In the 1980s, South Korea was a meth exporter. Now, its drug labs are back
With border seizures up, criminals are turning to home-grown labs, manufacturing everything from meth to synthetic drugs in urban hideouts

As authorities ramp up efforts to block drug smuggling across borders, criminals are increasingly turning to producing narcotics domestically using imported chemical precursors.
In 2023, 23,022 people were caught for drug-related offences in South Korea, the Supreme Prosecutors’ Office said on Sunday. While this was a 16.6 per cent decrease from the record high of 27,611 in 2022, the figure still represented a nearly 20-fold jump from the 1,190 cases reported in 1985, when drug crime statistics were first recorded.
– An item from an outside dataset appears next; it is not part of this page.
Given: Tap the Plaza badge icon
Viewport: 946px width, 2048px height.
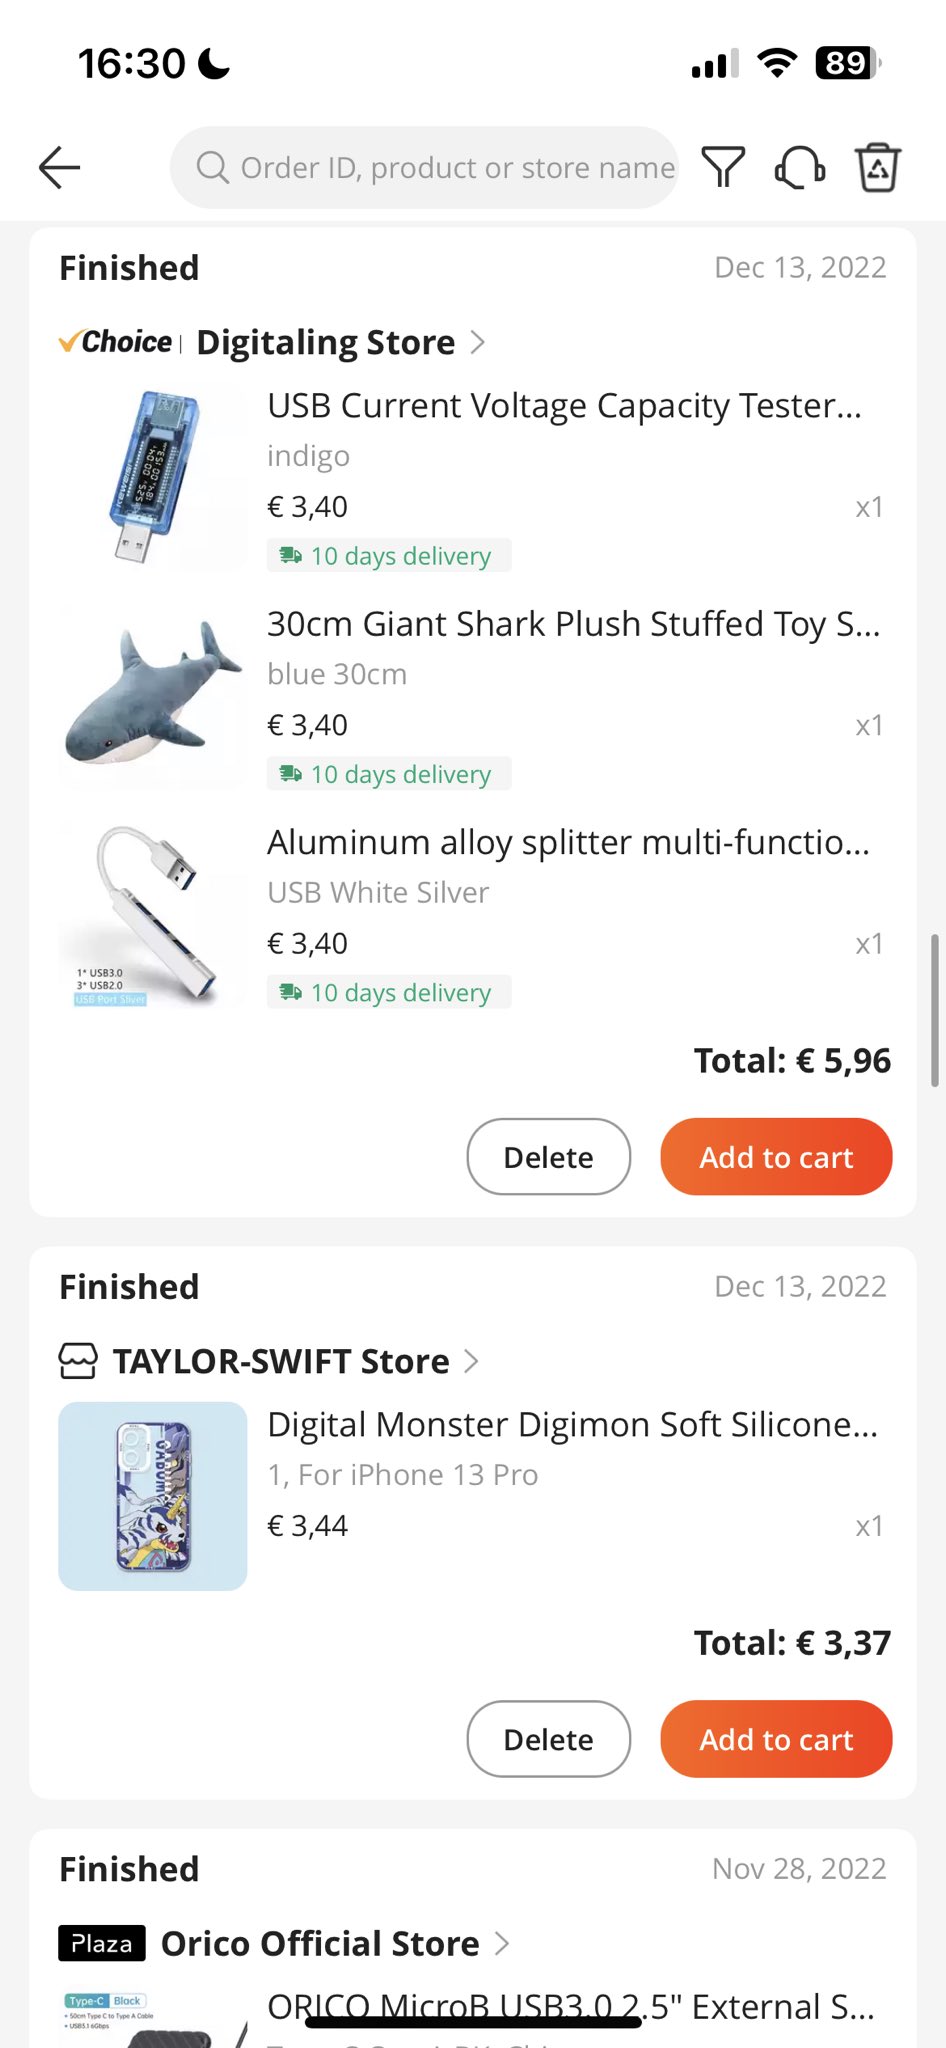Looking at the screenshot, I should [x=102, y=1943].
The number of drug manufacturing offences, excluding cannabis-related cases, is also on the rise. From zero in 2005, the figure climbed to four in 2010, nine in 2020, and six in 2023, reaching 19 in 2024, the highest since type-specific statistics began in 2000.
In the 1980s, South Korea faced international embarrassment as a methamphetamine-exporting country. But tougher crackdowns eventually dismantled domestic labs.

Now, with border seizures intensifying – over 1,170kg (2,579lbs) of drugs were confiscated last year – there is a growing trend of smuggling in precursor chemicals to produce narcotics within South Korea.